Creating a Pipeline

Creating a Pipeline#

As discussed, a pipeline in this context refers to a machine learning pipeline consisting of various components, each responsible for different aspects of the machine learning process. To successfully create and connect these components to form the final pipeline, it is crucial to have a fundamental understanding of the technologies and tools involved.

Some of these technologies and tools are required to deploy the components using AI Builder tools. Key technologies include Protocol Buffers (protobuf), gRPC, and Docker.

Each component will include a gRPC server that provides functions corresponding to its specific task, such as data cleaning or model creation. Additionally, components may incorporate a web application for user interaction, although this is not mandatory. All necessary code, including server code, service implementation, and any web applications, will be containerized into a single Docker container.

To create a gRPC server, you must first write a .proto file defining the data structures and service functions. This proto file, along with the Docker container, will be uploaded to the AI Builder platform. The proto files facilitate the connection between different gRPC servers.

The following graph expands on the process of creating and deploying a pipeline, illustrating how each component contains specific files and how the Playground orchestrates gRPC requests and responses between servers.

pipeline creation graph

The steps to create a pipeline are as follows:

1. Identify the Problem, Objectives, and Deliverables#

The initial step in creating a pipeline is to define the problem and the objectives of the pipeline. Understanding your requirements will guide you in determining the necessary components and their implementation. Clearly defining the problem and objectives helps identify the deliverables and provides a clearer understanding of the tools and technologies required for planning.

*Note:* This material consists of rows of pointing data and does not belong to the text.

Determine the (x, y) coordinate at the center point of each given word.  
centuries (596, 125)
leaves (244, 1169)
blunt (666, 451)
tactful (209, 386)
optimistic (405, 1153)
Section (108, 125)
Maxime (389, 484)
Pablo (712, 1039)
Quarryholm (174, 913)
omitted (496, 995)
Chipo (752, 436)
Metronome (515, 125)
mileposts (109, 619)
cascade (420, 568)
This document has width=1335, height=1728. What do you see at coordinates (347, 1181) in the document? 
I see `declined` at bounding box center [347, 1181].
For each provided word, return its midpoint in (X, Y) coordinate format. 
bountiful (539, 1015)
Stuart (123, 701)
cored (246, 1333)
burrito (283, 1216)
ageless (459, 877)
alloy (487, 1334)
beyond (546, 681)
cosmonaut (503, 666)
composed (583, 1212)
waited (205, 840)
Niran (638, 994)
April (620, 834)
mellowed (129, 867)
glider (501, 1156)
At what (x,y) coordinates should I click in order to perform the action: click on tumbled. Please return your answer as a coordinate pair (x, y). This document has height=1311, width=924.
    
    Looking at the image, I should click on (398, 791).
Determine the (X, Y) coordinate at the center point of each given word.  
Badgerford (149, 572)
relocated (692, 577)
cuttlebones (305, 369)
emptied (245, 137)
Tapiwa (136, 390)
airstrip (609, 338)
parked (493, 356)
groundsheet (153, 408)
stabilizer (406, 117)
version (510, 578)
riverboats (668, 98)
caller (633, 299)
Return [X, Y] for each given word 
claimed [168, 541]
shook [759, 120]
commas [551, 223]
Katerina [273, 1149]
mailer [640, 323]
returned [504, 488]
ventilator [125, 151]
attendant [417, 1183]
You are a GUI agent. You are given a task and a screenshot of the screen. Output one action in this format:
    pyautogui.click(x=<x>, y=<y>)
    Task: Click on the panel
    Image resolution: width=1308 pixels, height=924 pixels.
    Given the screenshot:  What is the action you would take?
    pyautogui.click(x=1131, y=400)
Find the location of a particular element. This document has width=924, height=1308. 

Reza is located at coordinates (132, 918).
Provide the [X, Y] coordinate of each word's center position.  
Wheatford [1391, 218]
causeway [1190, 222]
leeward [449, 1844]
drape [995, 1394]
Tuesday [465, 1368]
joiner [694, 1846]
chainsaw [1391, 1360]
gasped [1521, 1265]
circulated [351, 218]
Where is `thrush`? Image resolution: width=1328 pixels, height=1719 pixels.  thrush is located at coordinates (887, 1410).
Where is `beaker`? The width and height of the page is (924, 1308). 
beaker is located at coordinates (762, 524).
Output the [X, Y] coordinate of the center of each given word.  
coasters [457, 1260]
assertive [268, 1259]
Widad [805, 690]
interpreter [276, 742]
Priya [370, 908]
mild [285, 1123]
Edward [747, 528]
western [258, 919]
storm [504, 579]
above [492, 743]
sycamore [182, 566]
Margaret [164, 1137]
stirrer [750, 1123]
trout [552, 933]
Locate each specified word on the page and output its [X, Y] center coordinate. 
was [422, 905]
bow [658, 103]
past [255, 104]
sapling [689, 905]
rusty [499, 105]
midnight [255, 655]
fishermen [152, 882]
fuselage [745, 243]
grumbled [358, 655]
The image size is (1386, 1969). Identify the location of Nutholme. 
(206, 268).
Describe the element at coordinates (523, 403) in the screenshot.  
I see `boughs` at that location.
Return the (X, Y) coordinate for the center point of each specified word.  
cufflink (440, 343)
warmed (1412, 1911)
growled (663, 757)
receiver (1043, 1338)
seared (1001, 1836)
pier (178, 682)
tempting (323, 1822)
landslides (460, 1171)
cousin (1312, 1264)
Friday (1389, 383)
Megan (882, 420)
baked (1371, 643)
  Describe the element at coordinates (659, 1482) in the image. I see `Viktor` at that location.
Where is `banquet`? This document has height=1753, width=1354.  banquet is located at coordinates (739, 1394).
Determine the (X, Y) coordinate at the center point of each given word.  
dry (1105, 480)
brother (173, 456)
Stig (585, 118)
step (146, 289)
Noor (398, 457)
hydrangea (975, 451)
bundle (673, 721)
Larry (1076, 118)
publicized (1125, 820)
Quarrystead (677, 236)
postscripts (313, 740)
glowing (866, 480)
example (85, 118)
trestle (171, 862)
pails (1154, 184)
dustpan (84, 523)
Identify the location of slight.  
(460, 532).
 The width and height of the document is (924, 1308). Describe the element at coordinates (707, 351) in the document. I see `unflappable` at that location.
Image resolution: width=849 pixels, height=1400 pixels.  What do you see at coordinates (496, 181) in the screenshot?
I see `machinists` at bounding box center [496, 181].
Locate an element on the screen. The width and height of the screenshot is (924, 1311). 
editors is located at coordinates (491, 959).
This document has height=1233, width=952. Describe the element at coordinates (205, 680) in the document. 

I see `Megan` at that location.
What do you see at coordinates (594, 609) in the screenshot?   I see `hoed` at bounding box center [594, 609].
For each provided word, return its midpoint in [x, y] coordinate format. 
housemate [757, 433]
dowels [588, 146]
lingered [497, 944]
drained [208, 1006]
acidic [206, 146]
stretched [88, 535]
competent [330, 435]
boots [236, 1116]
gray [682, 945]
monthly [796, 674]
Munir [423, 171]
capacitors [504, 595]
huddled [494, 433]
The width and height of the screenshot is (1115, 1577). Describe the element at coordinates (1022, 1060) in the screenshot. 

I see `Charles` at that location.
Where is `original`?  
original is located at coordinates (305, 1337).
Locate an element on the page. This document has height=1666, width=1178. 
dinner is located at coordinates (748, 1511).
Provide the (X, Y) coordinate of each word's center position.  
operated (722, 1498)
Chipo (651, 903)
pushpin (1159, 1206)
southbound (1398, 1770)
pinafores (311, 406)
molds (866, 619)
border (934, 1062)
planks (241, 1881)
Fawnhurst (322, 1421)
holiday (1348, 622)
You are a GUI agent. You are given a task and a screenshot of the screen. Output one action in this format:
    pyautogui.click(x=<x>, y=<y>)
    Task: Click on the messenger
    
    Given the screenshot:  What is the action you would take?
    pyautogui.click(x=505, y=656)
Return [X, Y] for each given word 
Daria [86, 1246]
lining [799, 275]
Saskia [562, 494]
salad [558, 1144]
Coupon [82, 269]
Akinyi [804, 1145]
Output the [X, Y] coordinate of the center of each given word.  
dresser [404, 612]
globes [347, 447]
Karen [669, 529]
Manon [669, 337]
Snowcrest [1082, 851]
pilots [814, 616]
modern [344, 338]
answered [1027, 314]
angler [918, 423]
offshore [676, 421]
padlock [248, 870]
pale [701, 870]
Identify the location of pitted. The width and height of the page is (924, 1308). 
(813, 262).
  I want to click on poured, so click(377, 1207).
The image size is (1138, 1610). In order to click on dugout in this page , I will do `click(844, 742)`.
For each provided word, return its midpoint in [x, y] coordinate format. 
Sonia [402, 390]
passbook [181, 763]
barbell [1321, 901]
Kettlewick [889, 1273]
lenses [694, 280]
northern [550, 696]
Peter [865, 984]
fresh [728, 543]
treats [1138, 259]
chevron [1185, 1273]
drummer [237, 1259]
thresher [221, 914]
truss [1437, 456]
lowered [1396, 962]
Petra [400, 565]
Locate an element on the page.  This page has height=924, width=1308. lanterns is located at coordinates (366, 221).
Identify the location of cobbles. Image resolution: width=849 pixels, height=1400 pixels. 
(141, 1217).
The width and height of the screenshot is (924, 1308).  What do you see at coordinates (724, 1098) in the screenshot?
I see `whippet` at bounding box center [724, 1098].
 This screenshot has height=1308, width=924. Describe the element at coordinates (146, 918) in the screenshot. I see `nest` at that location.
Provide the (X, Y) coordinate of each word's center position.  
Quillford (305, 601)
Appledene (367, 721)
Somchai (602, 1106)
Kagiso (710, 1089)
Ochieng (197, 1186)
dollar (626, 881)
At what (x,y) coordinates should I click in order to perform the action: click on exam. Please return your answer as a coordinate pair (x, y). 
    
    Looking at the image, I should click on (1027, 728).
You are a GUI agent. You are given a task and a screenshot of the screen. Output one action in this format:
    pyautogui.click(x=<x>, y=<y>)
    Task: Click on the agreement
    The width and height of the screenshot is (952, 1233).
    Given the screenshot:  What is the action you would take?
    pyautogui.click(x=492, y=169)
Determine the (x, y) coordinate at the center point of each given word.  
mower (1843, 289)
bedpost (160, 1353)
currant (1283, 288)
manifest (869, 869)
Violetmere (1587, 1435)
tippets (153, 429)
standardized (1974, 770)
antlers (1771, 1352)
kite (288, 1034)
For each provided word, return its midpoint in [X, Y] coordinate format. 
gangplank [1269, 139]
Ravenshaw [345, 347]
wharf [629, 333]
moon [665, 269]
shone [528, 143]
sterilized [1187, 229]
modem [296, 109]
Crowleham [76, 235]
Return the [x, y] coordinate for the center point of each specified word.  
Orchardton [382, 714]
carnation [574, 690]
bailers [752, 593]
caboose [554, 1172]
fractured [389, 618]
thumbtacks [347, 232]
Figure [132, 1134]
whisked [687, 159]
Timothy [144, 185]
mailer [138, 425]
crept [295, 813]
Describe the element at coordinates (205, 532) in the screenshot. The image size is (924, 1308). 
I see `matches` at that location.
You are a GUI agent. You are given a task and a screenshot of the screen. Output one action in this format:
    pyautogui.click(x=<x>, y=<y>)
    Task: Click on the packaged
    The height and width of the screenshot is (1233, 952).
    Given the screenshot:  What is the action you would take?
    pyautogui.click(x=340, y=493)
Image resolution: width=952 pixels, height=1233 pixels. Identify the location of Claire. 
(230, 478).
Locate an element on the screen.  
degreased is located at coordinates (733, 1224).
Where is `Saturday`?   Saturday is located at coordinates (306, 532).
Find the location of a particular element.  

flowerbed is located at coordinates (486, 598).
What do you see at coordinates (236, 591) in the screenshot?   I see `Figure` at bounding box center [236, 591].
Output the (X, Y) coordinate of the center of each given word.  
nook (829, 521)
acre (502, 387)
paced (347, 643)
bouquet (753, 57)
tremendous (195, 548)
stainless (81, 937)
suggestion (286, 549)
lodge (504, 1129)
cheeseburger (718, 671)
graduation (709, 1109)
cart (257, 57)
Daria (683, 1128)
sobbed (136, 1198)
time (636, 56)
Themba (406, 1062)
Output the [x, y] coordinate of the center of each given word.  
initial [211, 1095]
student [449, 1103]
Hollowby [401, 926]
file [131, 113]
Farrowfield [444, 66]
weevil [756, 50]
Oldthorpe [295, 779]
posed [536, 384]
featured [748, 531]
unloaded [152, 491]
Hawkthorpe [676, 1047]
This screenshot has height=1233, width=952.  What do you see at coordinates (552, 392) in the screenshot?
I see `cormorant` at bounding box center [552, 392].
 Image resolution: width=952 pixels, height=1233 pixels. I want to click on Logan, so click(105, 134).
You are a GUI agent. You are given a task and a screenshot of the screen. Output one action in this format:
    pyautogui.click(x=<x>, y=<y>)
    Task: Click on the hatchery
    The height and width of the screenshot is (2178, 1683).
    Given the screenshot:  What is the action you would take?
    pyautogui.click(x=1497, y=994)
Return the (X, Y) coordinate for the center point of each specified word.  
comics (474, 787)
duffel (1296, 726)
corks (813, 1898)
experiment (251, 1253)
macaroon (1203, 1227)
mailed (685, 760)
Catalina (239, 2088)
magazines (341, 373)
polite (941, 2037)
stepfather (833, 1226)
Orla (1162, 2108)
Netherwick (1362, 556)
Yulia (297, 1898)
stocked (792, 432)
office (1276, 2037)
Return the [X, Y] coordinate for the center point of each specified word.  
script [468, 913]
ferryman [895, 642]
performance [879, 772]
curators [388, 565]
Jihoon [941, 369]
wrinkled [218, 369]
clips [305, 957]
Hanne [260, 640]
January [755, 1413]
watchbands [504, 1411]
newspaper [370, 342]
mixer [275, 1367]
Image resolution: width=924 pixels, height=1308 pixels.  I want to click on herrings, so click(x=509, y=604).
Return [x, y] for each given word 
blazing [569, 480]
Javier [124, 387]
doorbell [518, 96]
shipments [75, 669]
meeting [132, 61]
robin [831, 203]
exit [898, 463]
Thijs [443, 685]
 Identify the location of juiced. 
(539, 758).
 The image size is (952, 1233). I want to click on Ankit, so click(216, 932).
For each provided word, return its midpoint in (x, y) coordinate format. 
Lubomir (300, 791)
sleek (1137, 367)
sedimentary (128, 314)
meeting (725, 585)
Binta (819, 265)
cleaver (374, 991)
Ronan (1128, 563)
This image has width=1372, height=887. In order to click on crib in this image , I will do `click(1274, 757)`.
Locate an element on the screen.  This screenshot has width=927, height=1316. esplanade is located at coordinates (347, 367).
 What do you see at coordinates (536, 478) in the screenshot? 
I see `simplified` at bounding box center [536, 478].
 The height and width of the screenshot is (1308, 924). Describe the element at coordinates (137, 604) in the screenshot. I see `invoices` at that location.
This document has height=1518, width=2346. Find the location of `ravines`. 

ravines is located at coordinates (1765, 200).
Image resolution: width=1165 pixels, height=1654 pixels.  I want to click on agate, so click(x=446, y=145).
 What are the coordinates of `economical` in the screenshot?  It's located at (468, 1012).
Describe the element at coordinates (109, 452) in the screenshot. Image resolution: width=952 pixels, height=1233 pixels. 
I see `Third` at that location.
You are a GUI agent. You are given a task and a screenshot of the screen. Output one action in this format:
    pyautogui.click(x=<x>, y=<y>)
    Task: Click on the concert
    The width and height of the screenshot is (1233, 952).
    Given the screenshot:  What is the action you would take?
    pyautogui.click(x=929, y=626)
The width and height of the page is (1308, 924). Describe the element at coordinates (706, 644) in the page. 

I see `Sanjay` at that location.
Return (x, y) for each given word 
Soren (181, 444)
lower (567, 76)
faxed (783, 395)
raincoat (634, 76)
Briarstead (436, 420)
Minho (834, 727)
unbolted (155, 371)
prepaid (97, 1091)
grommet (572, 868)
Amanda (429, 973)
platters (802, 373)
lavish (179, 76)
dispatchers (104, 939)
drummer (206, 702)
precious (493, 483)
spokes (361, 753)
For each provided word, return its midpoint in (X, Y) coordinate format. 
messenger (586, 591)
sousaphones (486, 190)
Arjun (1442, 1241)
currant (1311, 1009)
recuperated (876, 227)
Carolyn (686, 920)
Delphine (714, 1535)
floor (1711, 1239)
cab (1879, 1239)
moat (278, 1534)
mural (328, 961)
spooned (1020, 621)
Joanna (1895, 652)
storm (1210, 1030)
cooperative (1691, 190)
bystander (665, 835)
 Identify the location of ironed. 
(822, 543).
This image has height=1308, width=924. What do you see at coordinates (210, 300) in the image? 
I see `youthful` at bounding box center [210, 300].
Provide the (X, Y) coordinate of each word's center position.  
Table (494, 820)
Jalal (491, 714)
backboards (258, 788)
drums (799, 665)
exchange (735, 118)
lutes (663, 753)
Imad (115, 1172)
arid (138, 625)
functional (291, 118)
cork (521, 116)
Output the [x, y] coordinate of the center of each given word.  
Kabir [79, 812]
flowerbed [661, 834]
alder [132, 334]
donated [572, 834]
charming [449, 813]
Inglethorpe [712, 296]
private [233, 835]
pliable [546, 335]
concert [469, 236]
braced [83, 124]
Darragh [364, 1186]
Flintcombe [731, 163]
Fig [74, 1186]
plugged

2. Create the Pipeline Outline#

Next, outline the number and function of the components required. Decide on additional technologies, such as programming languages, needed for the components. Defining each component’s inputs and outputs is critical, as these connections facilitate the pipeline’s flow. For example, the output of a data cleaning component serves as the input for a training component. Clearly defining these inputs and outputs simplifies the coding process by clarifying component expectations.

3. Implement the Components#

The third step involves implementing the components, including writing service code, testing the services, creating proto files, generating and integrating gRPC code, and potentially developing web applications. Containerize the components using Docker. The implementation process is technical and involves multiple steps, which are covered in detail in this material.

Careful testing of each component is essential before deploying the pipeline to ensure functionality and simplify debugging. Testing throughout the development process is crucial for a reliable solution, and we will cover testing procedures in detail.

4. Upload the Docker Images#

After verifying that all components function correctly, containerize the applications and upload them to Docker Hub. Define a Dockerfile for each component to facilitate this process. Uploading to Docker Hub streamlines the subsequent upload of components to the AI Builder platform.

5. Connect the Components in AI Builder#

Once components are uploaded to Docker Hub, use the AI Builder platform to upload and connect them. This process creates a deployable pipeline, which can be deployed directly from the platform or downloaded as a solution.zip file for local deployment using the Playground app.

6. Run the Pipeline#

The pipeline can be deployed and ran through the AI on Demand website.